TIMES PHOTO: PETER WONG - Officer Rob Wolfe leads his dog, Enzo, on a search for contraband hidden under one of the traffic cones during a Beaverton Police Department demonstration Tuesday as part of National Night Out.Hundreds turned out Tuesday at Beaverton City Park for National Night Out, when police mingle with the public to build relationships.

"This is what it is all about: Community," Mayor Denny Doyle said.

But he kept his remarks brief. He knew what the crowd, particularly the children, came to see: Beaverton police dogs in action.

"We're going to turn it over to the stars of the evening," Doyle said.

Two of the five police dogs participated in demonstrations, such as detecting a human scent on house keys, sniffing out hidden contraband under traffic cones, and going after a fleeing suspect — actually another officer, not in uniform, but with protective padding.

Three of the dogs, plus their handlers, met small groups afterward.

Beaverton Police began with two dogs in 1979.

All five current dogs, plus their handlers, put into 400 hours of training (10 weeks) before they are paired for duty — and they continue to train 16 hours every month. The dogs must be recertified every year until they are retired.

Dogs are obtained from an out-of-state vendor. They begin training at six weeks old, although they are between 18 and 30 months old when police start working with them.

All five are tracking dogs, and Officer Rob Wolfe, who is a trainer, said two of them are cross-trained for other purposes such as drug detection.

His dog is Enzo, who just turned 9, and will retire by the end of 2019. Police dogs normally retire when they reach ages 8 to 11, although they can go on until 12 or 13.

# DATA PROVIDED
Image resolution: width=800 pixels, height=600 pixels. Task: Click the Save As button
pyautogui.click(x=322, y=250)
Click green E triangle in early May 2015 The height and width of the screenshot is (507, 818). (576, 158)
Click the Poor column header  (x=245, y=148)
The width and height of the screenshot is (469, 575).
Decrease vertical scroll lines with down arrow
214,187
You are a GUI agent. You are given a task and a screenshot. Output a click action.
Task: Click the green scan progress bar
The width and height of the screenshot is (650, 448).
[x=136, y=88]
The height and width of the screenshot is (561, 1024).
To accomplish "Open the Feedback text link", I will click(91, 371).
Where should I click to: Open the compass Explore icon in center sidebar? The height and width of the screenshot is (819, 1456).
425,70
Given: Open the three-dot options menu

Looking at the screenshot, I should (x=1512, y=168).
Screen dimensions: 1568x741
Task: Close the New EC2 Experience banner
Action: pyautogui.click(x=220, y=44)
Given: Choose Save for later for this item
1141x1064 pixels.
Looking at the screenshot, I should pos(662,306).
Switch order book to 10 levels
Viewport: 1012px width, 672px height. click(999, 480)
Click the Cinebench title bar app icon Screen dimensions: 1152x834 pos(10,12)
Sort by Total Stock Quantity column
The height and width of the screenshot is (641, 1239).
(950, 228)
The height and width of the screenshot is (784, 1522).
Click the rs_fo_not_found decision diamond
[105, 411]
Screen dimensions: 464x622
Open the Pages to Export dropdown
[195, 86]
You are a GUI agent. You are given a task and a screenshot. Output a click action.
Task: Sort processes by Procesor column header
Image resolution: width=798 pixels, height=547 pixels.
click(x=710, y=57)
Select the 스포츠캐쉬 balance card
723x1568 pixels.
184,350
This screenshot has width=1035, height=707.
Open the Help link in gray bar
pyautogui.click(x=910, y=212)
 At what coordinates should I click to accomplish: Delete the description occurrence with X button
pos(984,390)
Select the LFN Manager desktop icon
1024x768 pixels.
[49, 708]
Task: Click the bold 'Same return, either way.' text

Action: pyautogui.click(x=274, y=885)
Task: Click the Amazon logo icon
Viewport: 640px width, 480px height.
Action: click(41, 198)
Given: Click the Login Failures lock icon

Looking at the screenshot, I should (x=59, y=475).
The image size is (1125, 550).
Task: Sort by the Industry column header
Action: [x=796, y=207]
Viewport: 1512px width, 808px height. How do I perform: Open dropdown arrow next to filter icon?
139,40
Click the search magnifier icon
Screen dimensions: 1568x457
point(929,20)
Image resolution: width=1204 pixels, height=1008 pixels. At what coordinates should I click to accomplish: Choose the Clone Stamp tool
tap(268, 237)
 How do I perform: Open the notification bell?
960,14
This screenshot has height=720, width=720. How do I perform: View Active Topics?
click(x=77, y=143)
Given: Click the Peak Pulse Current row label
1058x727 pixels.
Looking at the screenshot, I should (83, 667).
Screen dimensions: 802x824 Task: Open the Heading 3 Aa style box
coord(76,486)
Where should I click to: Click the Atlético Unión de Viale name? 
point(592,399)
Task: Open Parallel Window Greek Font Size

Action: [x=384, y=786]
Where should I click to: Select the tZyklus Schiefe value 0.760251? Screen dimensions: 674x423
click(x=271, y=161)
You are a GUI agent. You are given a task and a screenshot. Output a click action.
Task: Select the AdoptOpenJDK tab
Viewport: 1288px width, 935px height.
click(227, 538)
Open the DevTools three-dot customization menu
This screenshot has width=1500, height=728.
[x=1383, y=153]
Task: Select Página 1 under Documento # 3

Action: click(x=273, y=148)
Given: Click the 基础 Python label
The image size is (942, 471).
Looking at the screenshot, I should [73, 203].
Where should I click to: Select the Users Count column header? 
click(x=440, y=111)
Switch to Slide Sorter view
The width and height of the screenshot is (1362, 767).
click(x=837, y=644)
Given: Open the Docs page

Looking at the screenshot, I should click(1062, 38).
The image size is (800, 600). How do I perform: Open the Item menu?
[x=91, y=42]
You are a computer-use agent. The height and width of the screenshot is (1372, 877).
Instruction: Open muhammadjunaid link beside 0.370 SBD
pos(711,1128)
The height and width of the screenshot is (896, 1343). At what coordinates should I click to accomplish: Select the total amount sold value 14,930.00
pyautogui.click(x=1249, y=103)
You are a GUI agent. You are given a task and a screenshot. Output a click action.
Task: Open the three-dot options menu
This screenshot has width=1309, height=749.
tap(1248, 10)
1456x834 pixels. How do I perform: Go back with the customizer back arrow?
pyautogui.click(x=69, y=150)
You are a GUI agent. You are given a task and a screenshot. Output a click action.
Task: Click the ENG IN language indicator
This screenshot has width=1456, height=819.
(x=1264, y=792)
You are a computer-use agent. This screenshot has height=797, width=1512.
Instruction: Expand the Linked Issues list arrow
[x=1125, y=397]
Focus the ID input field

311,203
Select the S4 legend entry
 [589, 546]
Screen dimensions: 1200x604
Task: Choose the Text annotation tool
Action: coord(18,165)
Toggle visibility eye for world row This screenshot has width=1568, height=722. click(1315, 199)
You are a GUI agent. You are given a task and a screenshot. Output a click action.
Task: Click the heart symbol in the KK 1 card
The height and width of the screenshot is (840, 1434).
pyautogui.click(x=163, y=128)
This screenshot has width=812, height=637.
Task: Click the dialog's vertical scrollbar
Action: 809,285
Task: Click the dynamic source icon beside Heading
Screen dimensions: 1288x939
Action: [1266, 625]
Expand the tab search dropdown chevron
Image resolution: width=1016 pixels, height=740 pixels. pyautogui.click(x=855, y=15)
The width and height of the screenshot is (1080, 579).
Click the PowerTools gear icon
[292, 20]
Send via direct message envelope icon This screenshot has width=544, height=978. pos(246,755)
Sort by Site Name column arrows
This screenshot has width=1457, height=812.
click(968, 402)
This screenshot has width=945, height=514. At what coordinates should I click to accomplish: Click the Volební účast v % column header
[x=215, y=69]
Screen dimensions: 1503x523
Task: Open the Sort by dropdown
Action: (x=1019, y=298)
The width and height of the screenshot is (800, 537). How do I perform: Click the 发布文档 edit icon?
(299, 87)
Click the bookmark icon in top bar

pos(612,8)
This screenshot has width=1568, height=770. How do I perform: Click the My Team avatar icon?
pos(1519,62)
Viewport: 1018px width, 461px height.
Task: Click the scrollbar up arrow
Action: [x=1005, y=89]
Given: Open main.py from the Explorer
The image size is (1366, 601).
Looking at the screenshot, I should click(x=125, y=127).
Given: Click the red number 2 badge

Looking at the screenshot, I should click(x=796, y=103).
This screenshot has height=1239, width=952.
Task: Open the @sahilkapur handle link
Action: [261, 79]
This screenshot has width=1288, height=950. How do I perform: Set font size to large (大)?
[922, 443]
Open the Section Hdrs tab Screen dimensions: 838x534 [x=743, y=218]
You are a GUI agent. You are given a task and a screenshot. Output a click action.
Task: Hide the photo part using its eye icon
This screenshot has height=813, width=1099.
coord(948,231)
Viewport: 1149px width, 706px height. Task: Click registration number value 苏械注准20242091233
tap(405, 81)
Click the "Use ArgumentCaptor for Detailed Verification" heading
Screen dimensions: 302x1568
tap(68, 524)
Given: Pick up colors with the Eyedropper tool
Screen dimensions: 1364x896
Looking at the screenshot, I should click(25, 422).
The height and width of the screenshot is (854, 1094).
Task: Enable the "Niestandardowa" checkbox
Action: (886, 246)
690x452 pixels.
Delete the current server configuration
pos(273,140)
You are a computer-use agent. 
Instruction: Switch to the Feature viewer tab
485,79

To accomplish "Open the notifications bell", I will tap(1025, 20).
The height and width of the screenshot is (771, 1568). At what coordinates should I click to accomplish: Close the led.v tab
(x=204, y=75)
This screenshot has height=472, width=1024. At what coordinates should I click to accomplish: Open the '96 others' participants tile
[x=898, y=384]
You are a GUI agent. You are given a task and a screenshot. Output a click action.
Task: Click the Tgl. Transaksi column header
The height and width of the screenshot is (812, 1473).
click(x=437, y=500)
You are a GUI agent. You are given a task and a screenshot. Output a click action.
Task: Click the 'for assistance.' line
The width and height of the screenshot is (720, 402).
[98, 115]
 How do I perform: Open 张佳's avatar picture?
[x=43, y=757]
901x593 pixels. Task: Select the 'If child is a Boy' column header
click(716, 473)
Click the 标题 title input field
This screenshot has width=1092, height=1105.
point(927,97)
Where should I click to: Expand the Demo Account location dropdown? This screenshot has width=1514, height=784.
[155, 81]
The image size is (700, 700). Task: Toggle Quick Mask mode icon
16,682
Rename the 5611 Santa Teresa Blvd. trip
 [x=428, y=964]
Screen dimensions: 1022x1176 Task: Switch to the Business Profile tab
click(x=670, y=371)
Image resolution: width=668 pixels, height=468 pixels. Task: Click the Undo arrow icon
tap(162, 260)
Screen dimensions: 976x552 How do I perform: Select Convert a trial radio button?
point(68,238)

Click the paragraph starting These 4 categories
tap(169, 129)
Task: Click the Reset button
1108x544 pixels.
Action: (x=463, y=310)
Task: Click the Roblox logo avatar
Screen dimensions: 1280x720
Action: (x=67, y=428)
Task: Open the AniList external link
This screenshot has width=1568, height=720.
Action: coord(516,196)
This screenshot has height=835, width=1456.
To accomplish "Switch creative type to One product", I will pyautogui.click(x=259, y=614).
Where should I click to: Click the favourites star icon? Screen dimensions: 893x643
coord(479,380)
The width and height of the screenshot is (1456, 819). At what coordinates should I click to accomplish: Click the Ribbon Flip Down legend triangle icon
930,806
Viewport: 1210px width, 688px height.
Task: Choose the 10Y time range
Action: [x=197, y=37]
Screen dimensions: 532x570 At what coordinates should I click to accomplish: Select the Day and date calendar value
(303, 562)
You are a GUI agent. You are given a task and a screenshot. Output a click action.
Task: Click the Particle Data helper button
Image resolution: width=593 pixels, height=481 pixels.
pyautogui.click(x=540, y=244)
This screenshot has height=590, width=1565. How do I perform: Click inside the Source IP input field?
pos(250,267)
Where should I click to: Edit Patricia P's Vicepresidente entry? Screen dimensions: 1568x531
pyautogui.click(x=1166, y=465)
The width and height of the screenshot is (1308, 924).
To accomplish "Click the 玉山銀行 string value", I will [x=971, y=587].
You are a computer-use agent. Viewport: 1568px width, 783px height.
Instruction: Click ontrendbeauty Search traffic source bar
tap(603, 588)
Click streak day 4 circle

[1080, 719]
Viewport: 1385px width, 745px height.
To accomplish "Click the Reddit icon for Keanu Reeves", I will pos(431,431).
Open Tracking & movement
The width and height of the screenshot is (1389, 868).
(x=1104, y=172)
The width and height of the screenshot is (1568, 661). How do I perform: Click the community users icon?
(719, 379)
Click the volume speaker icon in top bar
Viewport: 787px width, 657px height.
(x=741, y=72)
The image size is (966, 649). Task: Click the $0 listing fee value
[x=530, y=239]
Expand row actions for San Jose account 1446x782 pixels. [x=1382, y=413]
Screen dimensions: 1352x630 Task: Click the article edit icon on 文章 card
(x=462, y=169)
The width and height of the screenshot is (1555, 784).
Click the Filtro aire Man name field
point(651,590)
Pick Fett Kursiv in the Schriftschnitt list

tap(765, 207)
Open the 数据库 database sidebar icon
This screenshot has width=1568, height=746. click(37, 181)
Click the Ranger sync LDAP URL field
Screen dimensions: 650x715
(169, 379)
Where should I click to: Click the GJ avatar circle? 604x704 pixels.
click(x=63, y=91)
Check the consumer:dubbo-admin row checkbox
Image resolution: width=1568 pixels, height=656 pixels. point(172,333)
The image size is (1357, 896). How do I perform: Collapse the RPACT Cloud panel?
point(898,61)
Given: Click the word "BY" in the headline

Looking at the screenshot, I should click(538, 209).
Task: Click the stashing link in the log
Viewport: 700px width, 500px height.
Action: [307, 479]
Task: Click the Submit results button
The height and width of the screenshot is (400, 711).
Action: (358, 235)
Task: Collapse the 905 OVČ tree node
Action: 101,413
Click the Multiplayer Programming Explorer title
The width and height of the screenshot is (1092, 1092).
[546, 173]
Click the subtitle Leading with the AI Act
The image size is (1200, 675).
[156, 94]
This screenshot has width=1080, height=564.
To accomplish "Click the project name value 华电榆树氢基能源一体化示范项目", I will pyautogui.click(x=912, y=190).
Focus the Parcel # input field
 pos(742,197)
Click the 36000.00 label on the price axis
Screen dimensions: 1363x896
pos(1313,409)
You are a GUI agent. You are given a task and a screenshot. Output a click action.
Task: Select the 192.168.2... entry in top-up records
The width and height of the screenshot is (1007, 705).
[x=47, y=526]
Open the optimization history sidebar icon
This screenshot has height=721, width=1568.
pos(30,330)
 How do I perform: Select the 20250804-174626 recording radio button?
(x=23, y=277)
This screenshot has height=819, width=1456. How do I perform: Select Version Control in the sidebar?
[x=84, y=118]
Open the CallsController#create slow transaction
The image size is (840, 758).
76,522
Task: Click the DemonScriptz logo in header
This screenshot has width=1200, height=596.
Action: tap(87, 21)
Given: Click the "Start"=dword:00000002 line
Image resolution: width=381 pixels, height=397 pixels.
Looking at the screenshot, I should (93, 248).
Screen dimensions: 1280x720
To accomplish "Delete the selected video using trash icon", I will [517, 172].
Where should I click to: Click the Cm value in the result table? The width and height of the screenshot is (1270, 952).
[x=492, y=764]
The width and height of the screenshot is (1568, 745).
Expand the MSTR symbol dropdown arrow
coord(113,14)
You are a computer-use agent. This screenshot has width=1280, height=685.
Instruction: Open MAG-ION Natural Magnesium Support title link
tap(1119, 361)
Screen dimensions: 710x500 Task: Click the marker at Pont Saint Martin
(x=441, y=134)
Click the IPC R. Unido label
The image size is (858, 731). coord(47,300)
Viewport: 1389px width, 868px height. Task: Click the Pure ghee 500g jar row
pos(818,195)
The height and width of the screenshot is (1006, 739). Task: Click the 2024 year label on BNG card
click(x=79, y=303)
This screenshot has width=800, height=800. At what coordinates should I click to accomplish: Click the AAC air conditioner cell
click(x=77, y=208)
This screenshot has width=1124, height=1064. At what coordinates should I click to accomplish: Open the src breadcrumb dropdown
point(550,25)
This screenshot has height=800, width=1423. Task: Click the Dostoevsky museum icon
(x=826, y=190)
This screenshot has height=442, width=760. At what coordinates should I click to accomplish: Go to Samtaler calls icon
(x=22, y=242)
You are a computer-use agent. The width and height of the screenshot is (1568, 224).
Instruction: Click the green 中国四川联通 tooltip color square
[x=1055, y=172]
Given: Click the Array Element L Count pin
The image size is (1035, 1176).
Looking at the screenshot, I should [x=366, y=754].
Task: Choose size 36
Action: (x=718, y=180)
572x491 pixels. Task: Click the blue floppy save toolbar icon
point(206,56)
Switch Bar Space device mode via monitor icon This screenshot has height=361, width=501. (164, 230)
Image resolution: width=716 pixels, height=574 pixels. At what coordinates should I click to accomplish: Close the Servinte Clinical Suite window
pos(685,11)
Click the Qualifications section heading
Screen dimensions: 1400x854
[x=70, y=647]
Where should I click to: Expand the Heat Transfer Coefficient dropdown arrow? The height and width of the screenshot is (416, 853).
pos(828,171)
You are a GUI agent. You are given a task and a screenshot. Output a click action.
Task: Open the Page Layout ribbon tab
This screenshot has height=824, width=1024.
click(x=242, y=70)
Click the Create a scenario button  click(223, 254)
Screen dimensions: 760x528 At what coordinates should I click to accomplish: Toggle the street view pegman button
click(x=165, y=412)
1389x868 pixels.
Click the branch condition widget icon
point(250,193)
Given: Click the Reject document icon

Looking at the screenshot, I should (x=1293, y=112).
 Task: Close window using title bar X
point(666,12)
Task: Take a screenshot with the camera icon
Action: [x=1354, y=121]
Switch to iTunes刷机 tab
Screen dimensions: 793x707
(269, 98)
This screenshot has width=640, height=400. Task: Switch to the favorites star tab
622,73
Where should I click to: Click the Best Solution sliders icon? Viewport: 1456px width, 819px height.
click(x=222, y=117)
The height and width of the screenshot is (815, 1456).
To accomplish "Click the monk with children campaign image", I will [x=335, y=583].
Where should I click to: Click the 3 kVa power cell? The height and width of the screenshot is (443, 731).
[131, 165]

# WRITTEN REQUEST A
Write out the stretch of the police dog article from "TIMES PHOTO: PETER" through "to build relationships.".
# WRITTEN REQUEST B
Continue the article about the Beaverton police dogs, starting after its last sentence.
The data shown after the police dog article was drawn from a separate source.

# EXERCISE OUTPUT A
TIMES PHOTO: PETER WONG - Officer Rob Wolfe leads his dog, Enzo, on a search for contraband hidden under one of the traffic cones during a Beaverton Police Department demonstration Tuesday as part of National Night Out.Hundreds turned out Tuesday at Beaverton City Park for National Night Out, when police mingle with the public to build relationships.

# EXERCISE OUTPUT B
Although a dog can be reassigned if something happens to its handler, such as a promotion, Wolfe said dogs normally are retired with their handlers, who pay the city to acquire them — and the handlers move on to other police jobs.

Police also displayed their bicycles — there is a two-officer patrol downtown, and a second team will be added this year — motorcycles, and even a former military vehicle used by the Special Weapons and Tactics (SWAT) Team.

In addition to Beaverton Police, National Night Out draws other government agencies such as Tualatin Valley Fire & Rescue — which had a ladder truck on display — Tualatin Hills Park and Recreation District, Washington County Consolidated Communications Agency, Tualatin Soil and Water Conservation District, Community Emergency Response Team, and even the FBI's Portland Division.

Among the nongovernmental sponsors this year were AT&T, Beaverton Toyota, Game House Café, Home Depot, iHeart Radio and New Seasons Market.

"We all have a role in keeping Beaverton safe and a loving place," Police Chief Jim Monger said.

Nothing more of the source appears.